Emily Murphy led a works-in-progress investigating how neuroscience can reframe approaches to poverty policy. She began with the claim that current policy/poverty mechanisms embody political assumptions about who is deserving of certain benefits and who is not. For example, bureaucratic disentitlement can often involve multiple steps and may be intentionally complicated to filter applicants based on those who are most motivated to go through the trouble to apply and are then presumed to be most deserving of the benefits. However, making deliberately inconvenient policies as a distributive mechanism ignores scientific evidence suggesting that poverty can itself undermine brain health and cognition. Thus, policies that impose high cognitive and effort demands as part of their design may be regarded as discriminatory.
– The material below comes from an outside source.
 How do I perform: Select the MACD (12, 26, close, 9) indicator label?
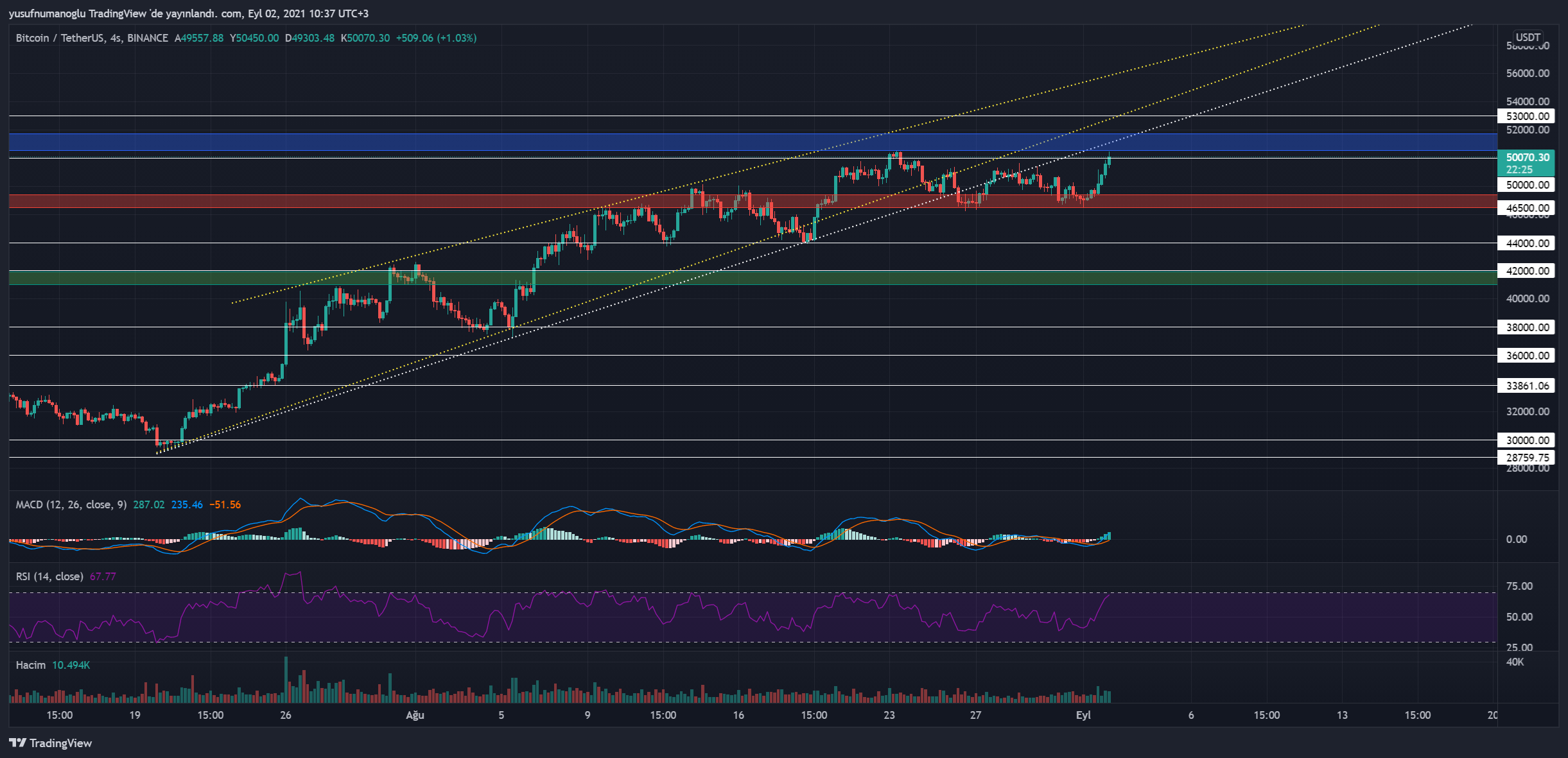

Our discussion considered the role of scientific evidence in policy depates. We also considered potential implications of reframing poverty policy in terms of brain science. Could, e.g., such work promote a sort of determinism to socioeconomic status; that poor people are somehow pre-determined to remain poor? Or might research supporting the claim that poverty causes cognitive deficits be interpreted to mean that economic disadvantage is a form of cognitive disability? Such arguments could have broader implications beyond neuroscience and poverty policy, then involving quesions realted to stigmatization and the appropriation of claims made regarding the rights of disabled people.